Start of Supplied records
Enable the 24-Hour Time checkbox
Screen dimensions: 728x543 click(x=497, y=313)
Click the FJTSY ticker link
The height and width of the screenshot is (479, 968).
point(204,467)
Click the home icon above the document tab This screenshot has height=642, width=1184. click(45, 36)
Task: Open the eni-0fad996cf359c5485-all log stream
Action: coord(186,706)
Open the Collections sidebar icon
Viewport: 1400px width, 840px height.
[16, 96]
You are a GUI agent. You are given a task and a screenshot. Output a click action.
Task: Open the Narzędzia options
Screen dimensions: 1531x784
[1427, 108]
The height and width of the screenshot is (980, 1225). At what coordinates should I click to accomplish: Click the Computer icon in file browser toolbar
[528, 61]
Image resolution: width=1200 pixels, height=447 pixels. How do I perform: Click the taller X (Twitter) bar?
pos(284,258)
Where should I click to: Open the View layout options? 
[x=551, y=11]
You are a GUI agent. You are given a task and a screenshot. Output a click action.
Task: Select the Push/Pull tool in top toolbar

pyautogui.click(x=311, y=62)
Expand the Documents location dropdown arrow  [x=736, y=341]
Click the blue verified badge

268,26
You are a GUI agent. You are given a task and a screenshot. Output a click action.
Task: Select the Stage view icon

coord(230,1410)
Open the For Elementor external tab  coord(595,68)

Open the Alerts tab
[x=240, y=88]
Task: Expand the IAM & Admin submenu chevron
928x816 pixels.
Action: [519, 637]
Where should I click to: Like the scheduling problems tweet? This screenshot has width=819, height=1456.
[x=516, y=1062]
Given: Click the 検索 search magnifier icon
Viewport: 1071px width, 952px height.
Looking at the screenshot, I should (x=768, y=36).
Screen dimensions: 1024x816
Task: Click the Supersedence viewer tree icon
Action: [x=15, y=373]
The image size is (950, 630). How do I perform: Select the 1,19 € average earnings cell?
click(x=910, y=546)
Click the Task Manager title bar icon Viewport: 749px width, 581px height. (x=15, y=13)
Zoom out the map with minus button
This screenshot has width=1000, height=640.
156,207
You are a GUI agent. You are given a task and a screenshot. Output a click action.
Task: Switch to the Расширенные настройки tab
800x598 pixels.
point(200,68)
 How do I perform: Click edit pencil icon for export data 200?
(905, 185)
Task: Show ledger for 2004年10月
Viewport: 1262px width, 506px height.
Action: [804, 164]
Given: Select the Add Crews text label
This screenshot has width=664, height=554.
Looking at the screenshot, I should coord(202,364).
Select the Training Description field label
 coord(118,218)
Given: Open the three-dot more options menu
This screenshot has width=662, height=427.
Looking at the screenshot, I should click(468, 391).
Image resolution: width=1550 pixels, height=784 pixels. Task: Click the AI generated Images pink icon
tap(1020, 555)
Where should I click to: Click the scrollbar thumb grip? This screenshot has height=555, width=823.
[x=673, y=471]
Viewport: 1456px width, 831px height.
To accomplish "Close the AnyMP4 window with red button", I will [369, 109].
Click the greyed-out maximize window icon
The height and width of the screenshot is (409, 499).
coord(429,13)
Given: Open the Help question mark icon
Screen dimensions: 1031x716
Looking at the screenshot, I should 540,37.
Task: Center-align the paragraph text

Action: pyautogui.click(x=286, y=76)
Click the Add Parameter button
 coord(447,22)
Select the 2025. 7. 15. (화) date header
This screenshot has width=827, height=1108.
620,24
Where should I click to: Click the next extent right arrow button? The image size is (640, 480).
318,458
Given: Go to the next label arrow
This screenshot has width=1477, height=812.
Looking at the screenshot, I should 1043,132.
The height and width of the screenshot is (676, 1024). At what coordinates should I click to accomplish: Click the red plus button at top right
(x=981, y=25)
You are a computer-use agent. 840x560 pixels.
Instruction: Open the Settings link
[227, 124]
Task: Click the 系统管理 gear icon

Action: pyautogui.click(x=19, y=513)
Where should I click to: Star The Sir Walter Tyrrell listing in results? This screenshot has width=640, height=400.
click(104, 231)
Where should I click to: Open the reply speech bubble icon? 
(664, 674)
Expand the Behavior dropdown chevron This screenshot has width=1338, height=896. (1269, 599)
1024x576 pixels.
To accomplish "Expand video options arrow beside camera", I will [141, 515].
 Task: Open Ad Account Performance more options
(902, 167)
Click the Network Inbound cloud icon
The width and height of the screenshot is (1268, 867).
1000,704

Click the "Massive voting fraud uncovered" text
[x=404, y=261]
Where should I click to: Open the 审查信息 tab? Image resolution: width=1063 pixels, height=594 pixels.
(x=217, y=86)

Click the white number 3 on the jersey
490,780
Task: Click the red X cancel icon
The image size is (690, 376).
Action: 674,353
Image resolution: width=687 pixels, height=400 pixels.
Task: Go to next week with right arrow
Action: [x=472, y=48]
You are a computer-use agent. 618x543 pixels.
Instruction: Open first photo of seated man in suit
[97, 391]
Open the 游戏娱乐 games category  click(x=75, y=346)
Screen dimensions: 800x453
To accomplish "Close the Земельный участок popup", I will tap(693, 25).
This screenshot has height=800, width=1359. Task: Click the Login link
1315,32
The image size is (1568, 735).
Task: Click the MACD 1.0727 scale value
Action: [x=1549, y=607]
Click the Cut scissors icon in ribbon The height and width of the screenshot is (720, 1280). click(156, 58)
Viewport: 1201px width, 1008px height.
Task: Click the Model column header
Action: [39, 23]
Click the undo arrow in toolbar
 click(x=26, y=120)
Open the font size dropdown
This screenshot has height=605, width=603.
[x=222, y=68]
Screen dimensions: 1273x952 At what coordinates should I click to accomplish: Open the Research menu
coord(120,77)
End of Supplied records
Task instructions ▸ Each entry must appear again in the answer exactly as written.

The completed task ▸
Enable the 24-Hour Time checkbox
Screen dimensions: 728x543 click(x=497, y=313)
Click the FJTSY ticker link
The height and width of the screenshot is (479, 968).
point(204,467)
Click the home icon above the document tab This screenshot has height=642, width=1184. click(45, 36)
Task: Open the eni-0fad996cf359c5485-all log stream
Action: coord(186,706)
Open the Collections sidebar icon
Viewport: 1400px width, 840px height.
[16, 96]
You are a GUI agent. You are given a task and a screenshot. Output a click action.
Task: Open the Narzędzia options
Screen dimensions: 1531x784
[1427, 108]
The height and width of the screenshot is (980, 1225). At what coordinates should I click to accomplish: Click the Computer icon in file browser toolbar
[528, 61]
Image resolution: width=1200 pixels, height=447 pixels. How do I perform: Click the taller X (Twitter) bar?
pos(284,258)
Where should I click to: Open the View layout options? 
[x=551, y=11]
You are a GUI agent. You are given a task and a screenshot. Output a click action.
Task: Select the Push/Pull tool in top toolbar

pyautogui.click(x=311, y=62)
Expand the Documents location dropdown arrow  [x=736, y=341]
Click the blue verified badge

268,26
You are a GUI agent. You are given a task and a screenshot. Output a click action.
Task: Select the Stage view icon

coord(230,1410)
Open the For Elementor external tab  coord(595,68)

Open the Alerts tab
[x=240, y=88]
Task: Expand the IAM & Admin submenu chevron
928x816 pixels.
Action: [519, 637]
Where should I click to: Like the scheduling problems tweet? This screenshot has width=819, height=1456.
[x=516, y=1062]
Given: Click the 検索 search magnifier icon
Viewport: 1071px width, 952px height.
Looking at the screenshot, I should (x=768, y=36).
Screen dimensions: 1024x816
Task: Click the Supersedence viewer tree icon
Action: [x=15, y=373]
The image size is (950, 630). How do I perform: Select the 1,19 € average earnings cell?
click(x=910, y=546)
Click the Task Manager title bar icon Viewport: 749px width, 581px height. (x=15, y=13)
Zoom out the map with minus button
This screenshot has width=1000, height=640.
156,207
You are a GUI agent. You are given a task and a screenshot. Output a click action.
Task: Switch to the Расширенные настройки tab
800x598 pixels.
point(200,68)
 How do I perform: Click edit pencil icon for export data 200?
(905, 185)
Task: Show ledger for 2004年10月
Viewport: 1262px width, 506px height.
Action: [804, 164]
Given: Select the Add Crews text label
This screenshot has width=664, height=554.
Looking at the screenshot, I should coord(202,364).
Select the Training Description field label
 coord(118,218)
Given: Open the three-dot more options menu
This screenshot has width=662, height=427.
Looking at the screenshot, I should click(468, 391).
Image resolution: width=1550 pixels, height=784 pixels. Task: Click the AI generated Images pink icon
tap(1020, 555)
Where should I click to: Click the scrollbar thumb grip? This screenshot has height=555, width=823.
[x=673, y=471]
Viewport: 1456px width, 831px height.
To accomplish "Close the AnyMP4 window with red button", I will [369, 109].
Click the greyed-out maximize window icon
The height and width of the screenshot is (409, 499).
coord(429,13)
Given: Open the Help question mark icon
Screen dimensions: 1031x716
Looking at the screenshot, I should 540,37.
Task: Center-align the paragraph text

Action: pyautogui.click(x=286, y=76)
Click the Add Parameter button
 coord(447,22)
Select the 2025. 7. 15. (화) date header
This screenshot has width=827, height=1108.
620,24
Where should I click to: Click the next extent right arrow button? The image size is (640, 480).
318,458
Given: Go to the next label arrow
This screenshot has width=1477, height=812.
Looking at the screenshot, I should 1043,132.
The height and width of the screenshot is (676, 1024). At what coordinates should I click to accomplish: Click the red plus button at top right
(x=981, y=25)
You are a computer-use agent. 840x560 pixels.
Instruction: Open the Settings link
[227, 124]
Task: Click the 系统管理 gear icon

Action: pyautogui.click(x=19, y=513)
Where should I click to: Star The Sir Walter Tyrrell listing in results? This screenshot has width=640, height=400.
click(104, 231)
Where should I click to: Open the reply speech bubble icon? 
(664, 674)
Expand the Behavior dropdown chevron This screenshot has width=1338, height=896. (1269, 599)
1024x576 pixels.
To accomplish "Expand video options arrow beside camera", I will [141, 515].
 Task: Open Ad Account Performance more options
(902, 167)
Click the Network Inbound cloud icon
The width and height of the screenshot is (1268, 867).
1000,704

Click the "Massive voting fraud uncovered" text
[x=404, y=261]
Where should I click to: Open the 审查信息 tab? Image resolution: width=1063 pixels, height=594 pixels.
(x=217, y=86)

Click the white number 3 on the jersey
490,780
Task: Click the red X cancel icon
The image size is (690, 376).
Action: 674,353
Image resolution: width=687 pixels, height=400 pixels.
Task: Go to next week with right arrow
Action: [x=472, y=48]
You are a computer-use agent. 618x543 pixels.
Instruction: Open first photo of seated man in suit
[97, 391]
Open the 游戏娱乐 games category  click(x=75, y=346)
Screen dimensions: 800x453
To accomplish "Close the Земельный участок popup", I will tap(693, 25).
This screenshot has height=800, width=1359. Task: Click the Login link
1315,32
The image size is (1568, 735).
Task: Click the MACD 1.0727 scale value
Action: [x=1549, y=607]
Click the Cut scissors icon in ribbon The height and width of the screenshot is (720, 1280). click(156, 58)
Viewport: 1201px width, 1008px height.
Task: Click the Model column header
Action: [39, 23]
Click the undo arrow in toolbar
 click(x=26, y=120)
Open the font size dropdown
This screenshot has height=605, width=603.
[x=222, y=68]
Screen dimensions: 1273x952 At what coordinates should I click to accomplish: Open the Research menu
coord(120,77)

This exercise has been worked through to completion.